Hear the one about the unemployed middle-aged guy who tripped and fell into the new economy?
If you made a movie about a laid-off, sad-sack, fiftysomething guy who is given one big chance to start his career over, the opening scene might begin like this: a Monday morning in April, sunny and cool, with a brisk wind blowing off the Charles River in Cambridge, Mass. The man—gray hair, unstylishly cut; horn-rimmed glasses; button-down shirt—pulls his Subaru Outback into a parking garage and, palms a little sweaty, grabs his sensible laptop backpack and heads to the front door of a gleaming, renovated historic redbrick building. It is April 15, 2013, and that man is me. I’m heading for my first day of work at HubSpot, the first job I’ve ever had that wasn’t in a newsroom.
HubSpot’s offices occupy several floors of a 19th-century furniture factory that has been transformed into the cliché of what the home of a tech startup should look like: exposed beams, frosted glass, a big atrium, modern art hanging in the lobby. Riding the elevator to the third floor, I feel both nerves and adrenaline. Part of me still can’t believe that I’ve pulled this off. Nine months ago I was unceremoniously dumped from my job at Newsweek magazine in New York. I was terrified that I might never work again.
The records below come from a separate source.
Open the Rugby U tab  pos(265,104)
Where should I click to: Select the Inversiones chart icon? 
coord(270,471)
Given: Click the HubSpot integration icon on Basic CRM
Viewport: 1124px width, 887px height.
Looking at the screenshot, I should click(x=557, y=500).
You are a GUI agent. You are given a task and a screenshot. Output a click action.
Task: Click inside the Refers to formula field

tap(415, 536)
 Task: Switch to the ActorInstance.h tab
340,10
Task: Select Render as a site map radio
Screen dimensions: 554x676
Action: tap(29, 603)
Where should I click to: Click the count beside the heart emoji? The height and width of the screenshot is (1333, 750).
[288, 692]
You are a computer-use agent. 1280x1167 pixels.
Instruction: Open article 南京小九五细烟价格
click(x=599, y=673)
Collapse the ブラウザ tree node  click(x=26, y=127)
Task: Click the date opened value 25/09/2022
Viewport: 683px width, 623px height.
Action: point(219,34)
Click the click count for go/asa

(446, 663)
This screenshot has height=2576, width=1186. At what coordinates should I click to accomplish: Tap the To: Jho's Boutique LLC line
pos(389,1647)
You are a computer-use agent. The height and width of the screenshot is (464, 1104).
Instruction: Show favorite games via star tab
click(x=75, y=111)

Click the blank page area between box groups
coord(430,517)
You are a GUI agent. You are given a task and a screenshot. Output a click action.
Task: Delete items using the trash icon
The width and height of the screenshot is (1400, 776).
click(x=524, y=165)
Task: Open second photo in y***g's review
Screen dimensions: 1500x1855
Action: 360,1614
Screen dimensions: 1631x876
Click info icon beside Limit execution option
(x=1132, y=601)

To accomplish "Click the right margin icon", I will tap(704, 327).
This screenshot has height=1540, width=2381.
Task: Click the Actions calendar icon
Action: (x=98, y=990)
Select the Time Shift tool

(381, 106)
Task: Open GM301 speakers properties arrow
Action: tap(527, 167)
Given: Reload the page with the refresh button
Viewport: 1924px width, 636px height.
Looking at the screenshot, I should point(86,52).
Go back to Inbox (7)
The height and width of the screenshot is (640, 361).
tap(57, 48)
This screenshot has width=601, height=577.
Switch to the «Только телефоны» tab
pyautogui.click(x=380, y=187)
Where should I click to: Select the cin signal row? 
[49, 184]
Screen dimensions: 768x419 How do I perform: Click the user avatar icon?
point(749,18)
Now I’m about to become a marketing guy at one of the hottest tech startups on the East Coast—a software company that has created an “inbound marketing” platform, which helps companies pull customers in (through blogs, social publishing, and other content), in contrast to outbound marketing (traditional advertising). There is one slight problem: I know nothing about marketing. This didn’t seem like such a big deal when I was going through the interviews and talking these people into hiring me. Now I’m not so sure.